WORK ORDER
The answer must be every line from the entries below that contains "This".

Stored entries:

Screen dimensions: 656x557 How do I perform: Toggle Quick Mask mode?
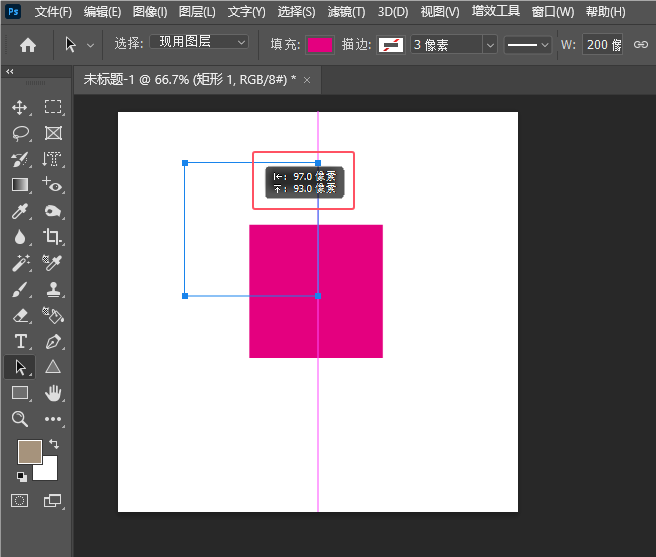[19, 499]
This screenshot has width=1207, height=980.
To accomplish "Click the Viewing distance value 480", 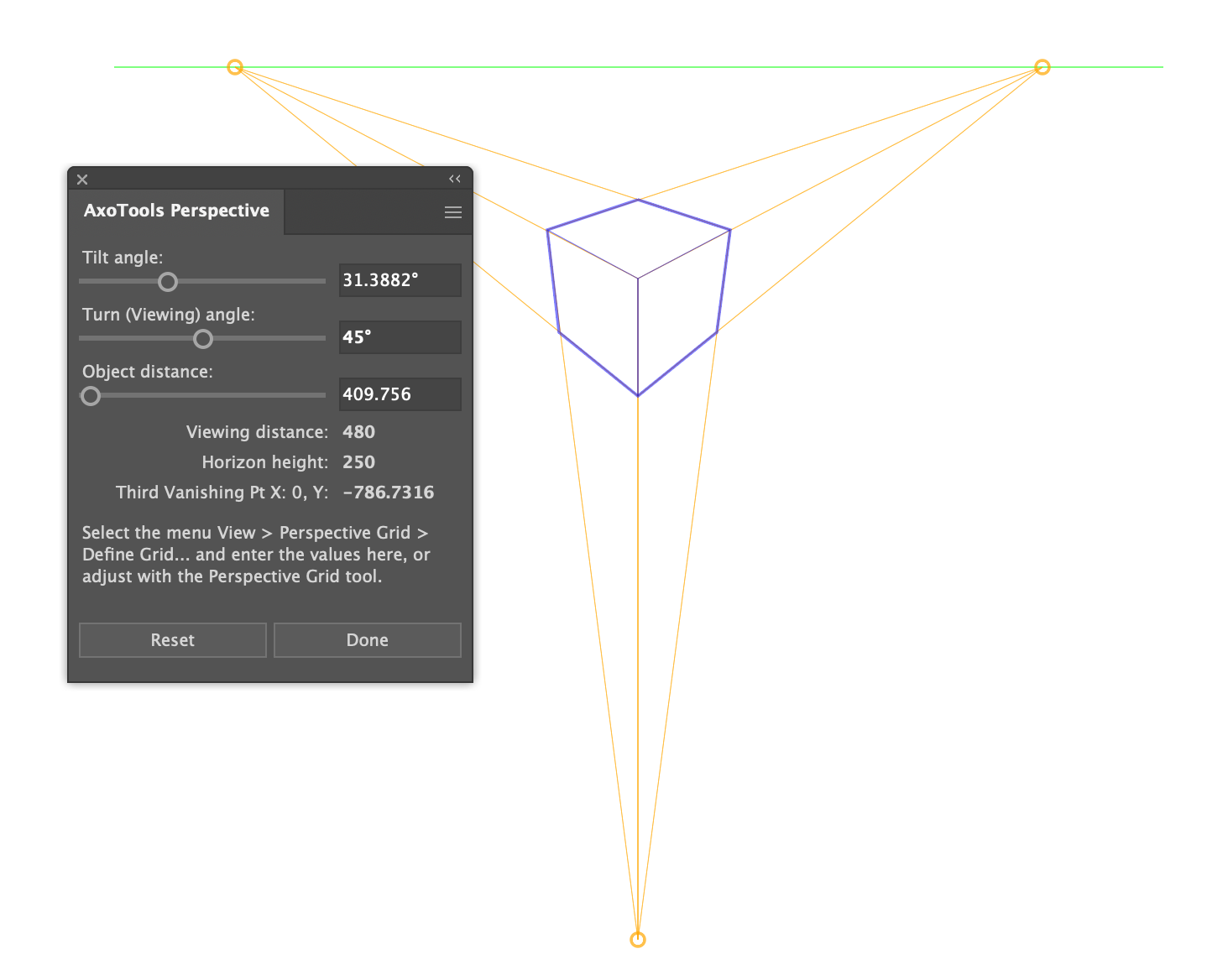I will click(359, 432).
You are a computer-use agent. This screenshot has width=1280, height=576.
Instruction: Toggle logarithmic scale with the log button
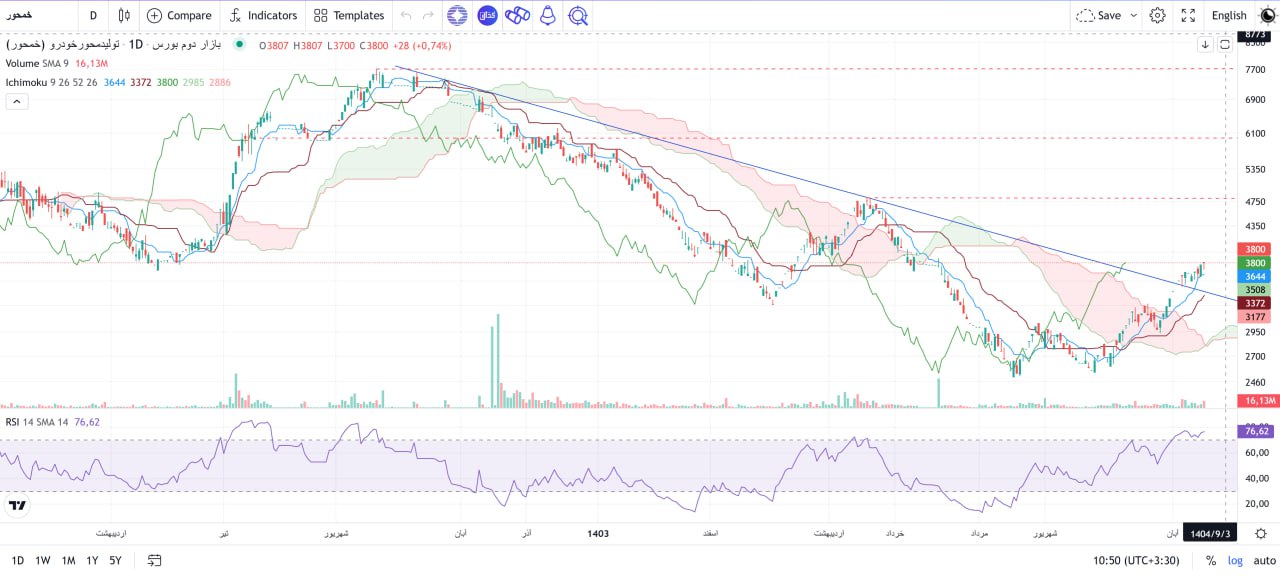1234,560
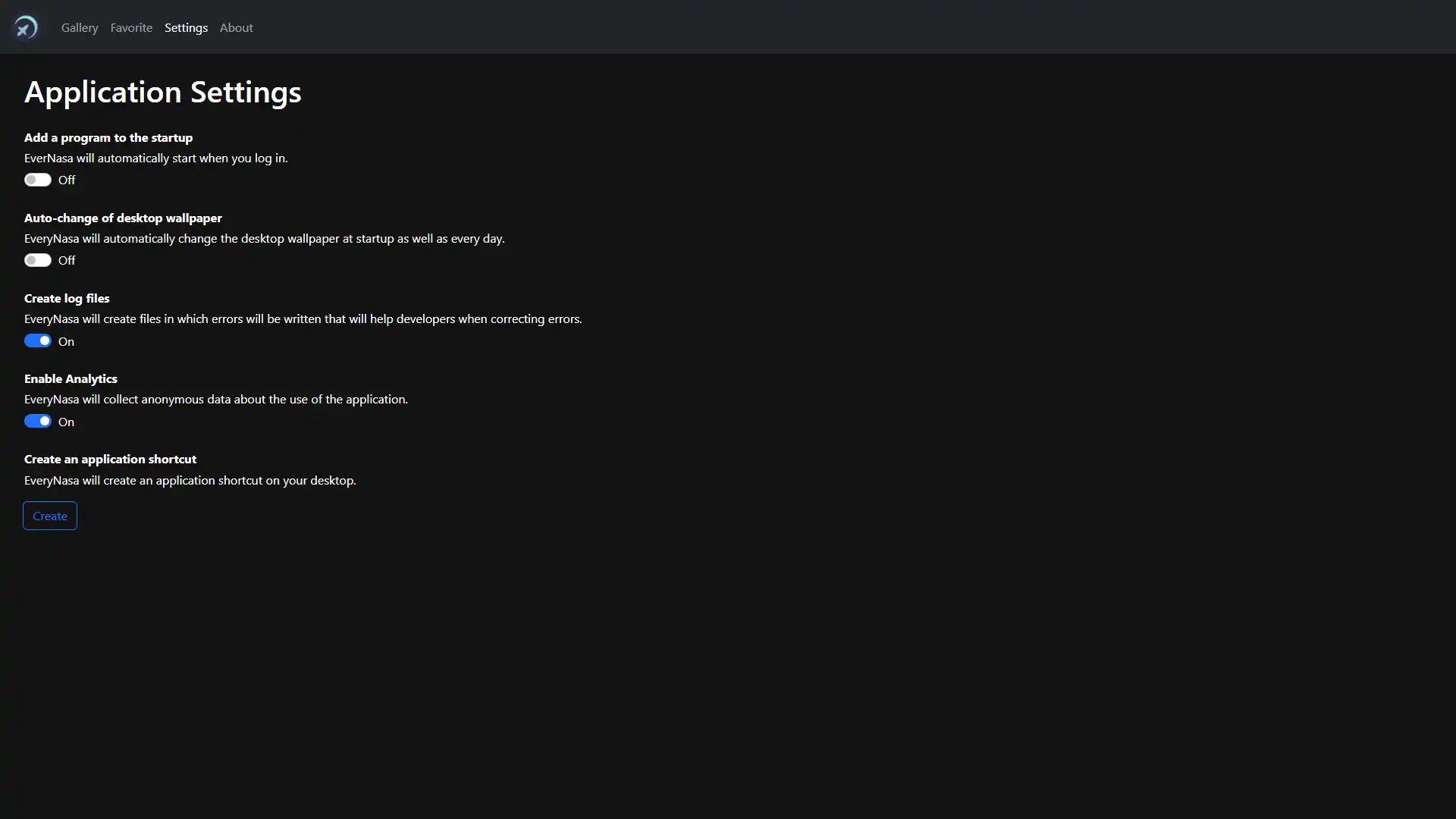Navigate to the Gallery section
The width and height of the screenshot is (1456, 819).
pos(79,27)

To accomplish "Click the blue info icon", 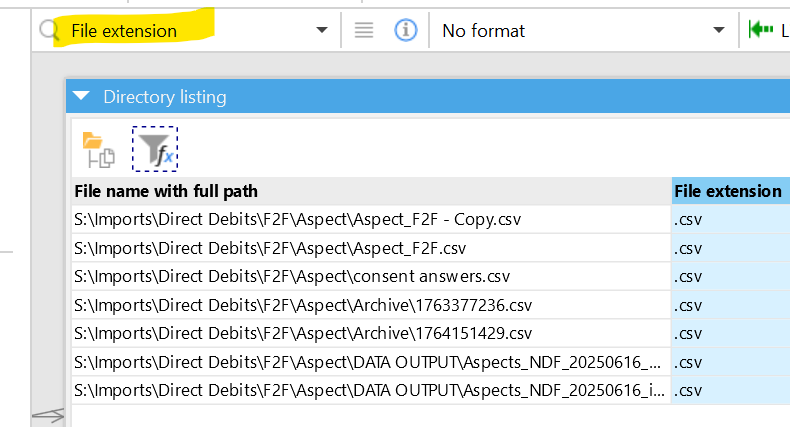I will (405, 30).
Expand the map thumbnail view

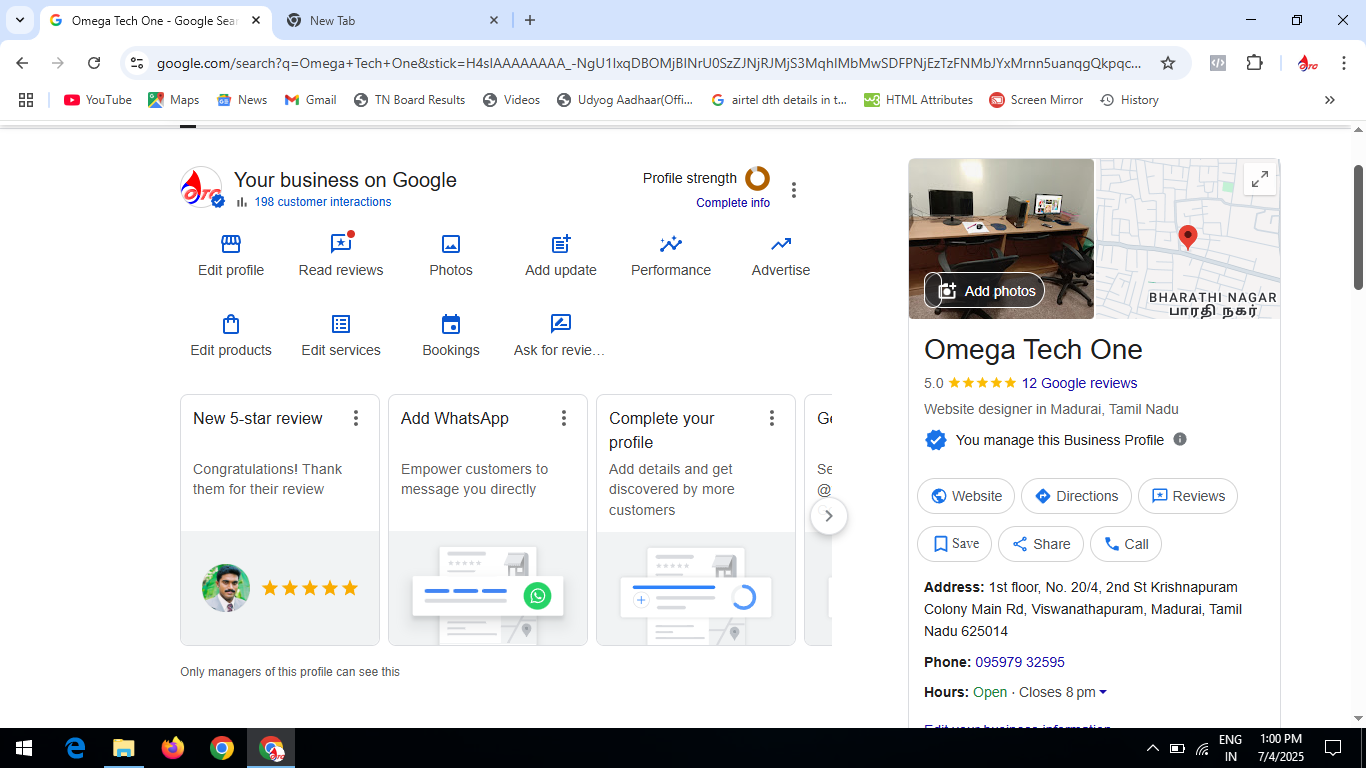(x=1260, y=179)
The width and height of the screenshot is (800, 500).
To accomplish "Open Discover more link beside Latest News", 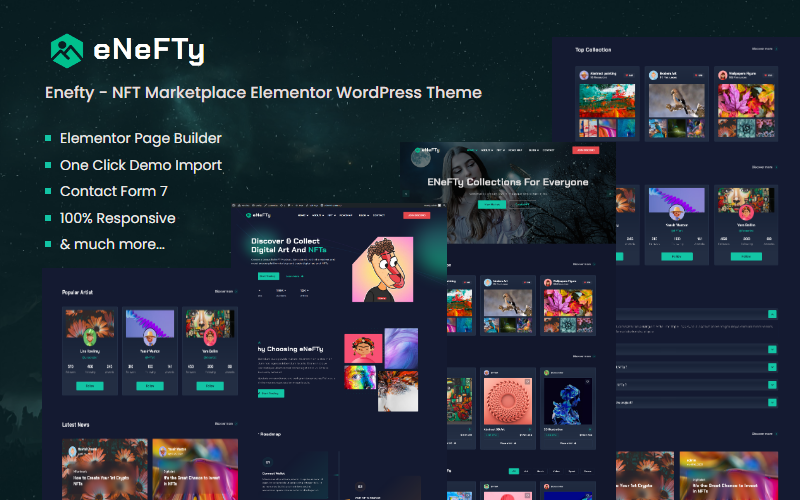I will pos(224,424).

RESULT
This screenshot has width=1207, height=980.
You are a computer-use agent. This screenshot has width=1280, height=576.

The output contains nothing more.